Learning from Continuous Data
All modules related to learning Bayesian Belief Networks BBNs
from multivariate Gaussian data.
Data
The data.
- class pysparkbbn.continuous.data.CondMvn(index_1: List[int], index_2: List[int], means: ndarray, cov: ndarray, zero=1e-06, cols_1: List[str] = None, cols_2: List[str] = None)
Bases:
object
Conditional multivariate normal.
- __init__(index_1: List[int], index_2: List[int], means: ndarray, cov: ndarray, zero=1e-06, cols_1: List[str] = None, cols_2: List[str] = None)
ctor
- Parameters
index_1 – Index of dependent variables.
index_2 – Index oc conditioning variables.
means – Means.
cov – Covariance matrix.
zero – Threshold below which to consider a probability as zero.
cols_1 – Names corresponding to index_1.
cols_2 – Names corresponding to index_2.
- equals(other: Any) bool
Checks if this is equal to other.
- Parameters
other – CondMvn.
- Returns
Boolean.
- log_proba(x: ndarray) ndarray
Estimate the log conditional probability of the specified data point.
- Parameters
x – Data point.
- Returns
Log probability.
- static partition_cov(cov: ndarray, index_1: List[int], index_2: List[int]) Tuple[ndarray, ndarray, ndarray, ndarray]

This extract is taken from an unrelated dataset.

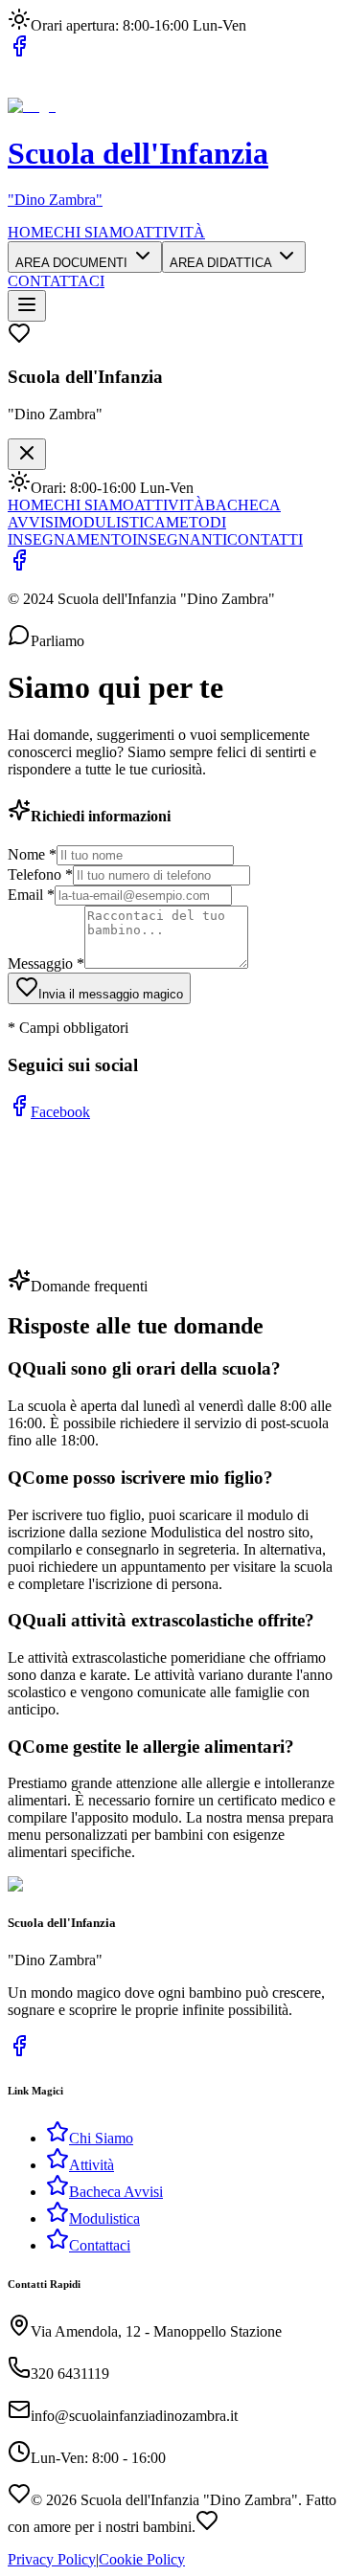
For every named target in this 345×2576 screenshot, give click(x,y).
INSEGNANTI (179, 539)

Partitions the covariance matrix.
- Parameters
cov – Covariance matrix.
index_1 – Index.
index_2 – Index.
- Returns
Partitioned covariance matrix.
- static partition_means(means: ndarray, index_1: List[int], index_2: List[int]) Tuple[ndarray, ndarray]
Partitions the means.
- Parameters
means – Means.
index_1 – Index.
index_2 – Index.
- Returns
Partitoned mean.
- static partition_x(x: ndarray, index_1: List[int], index_2: List[int]) Tuple[ndarray, ndarray]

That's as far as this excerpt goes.